* Work to be completed: Return only the stretch of the material below that begins with the line containing "For every named" and ends with the line containing "Notify me of new posts by email.", exactly; both of those lines belong to it.

* Input data:
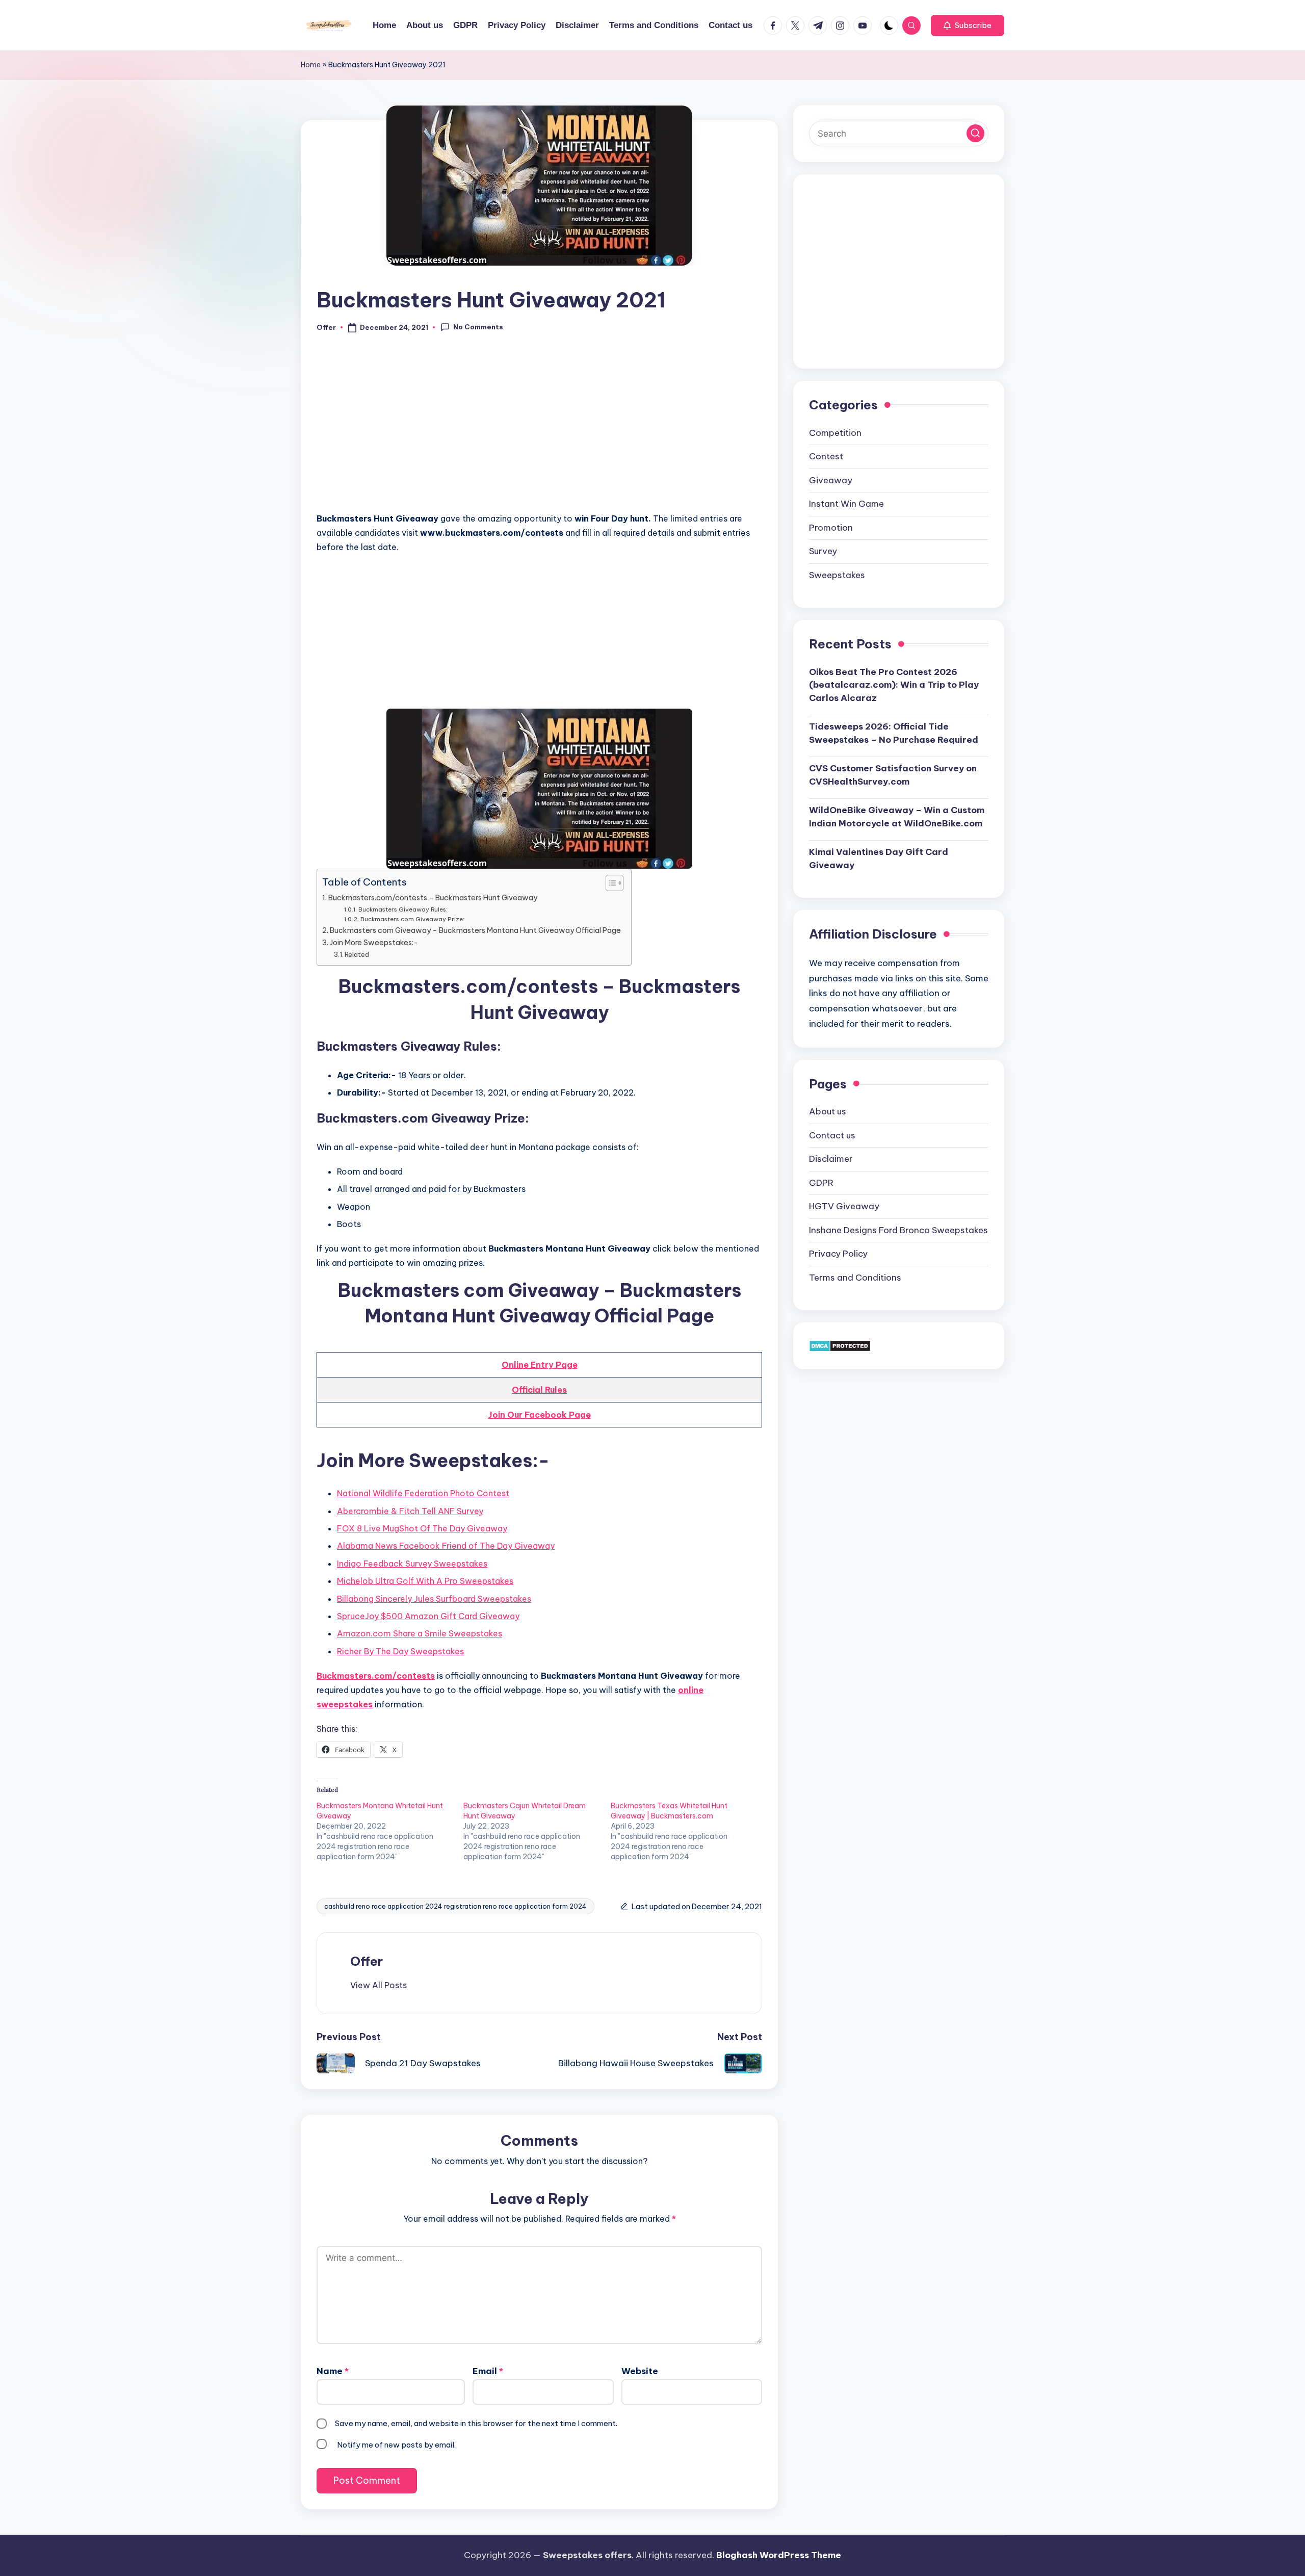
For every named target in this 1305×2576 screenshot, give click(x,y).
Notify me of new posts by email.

--

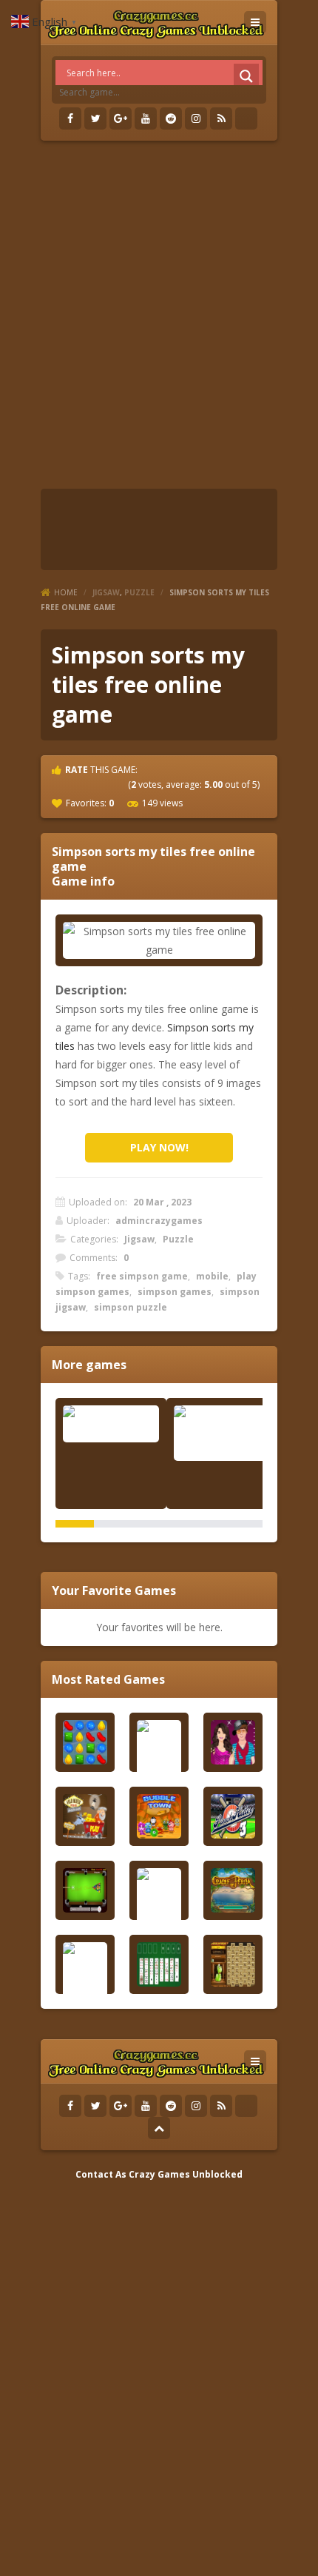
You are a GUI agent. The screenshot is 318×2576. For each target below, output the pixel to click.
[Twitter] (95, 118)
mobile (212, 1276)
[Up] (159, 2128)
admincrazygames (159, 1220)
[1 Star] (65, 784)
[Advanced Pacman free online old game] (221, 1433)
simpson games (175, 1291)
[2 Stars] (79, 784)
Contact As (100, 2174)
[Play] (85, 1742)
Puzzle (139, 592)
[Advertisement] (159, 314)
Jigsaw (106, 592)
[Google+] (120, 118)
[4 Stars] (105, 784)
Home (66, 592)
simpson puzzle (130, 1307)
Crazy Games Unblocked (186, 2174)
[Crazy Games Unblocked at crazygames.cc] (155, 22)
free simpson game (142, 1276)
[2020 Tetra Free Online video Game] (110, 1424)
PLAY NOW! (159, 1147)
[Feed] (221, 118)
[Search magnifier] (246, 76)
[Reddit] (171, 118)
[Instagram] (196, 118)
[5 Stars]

* Exercise solution:
For every named target in this 1305×2576 screenshot, give click(x,y).
Notify me of new posts by email.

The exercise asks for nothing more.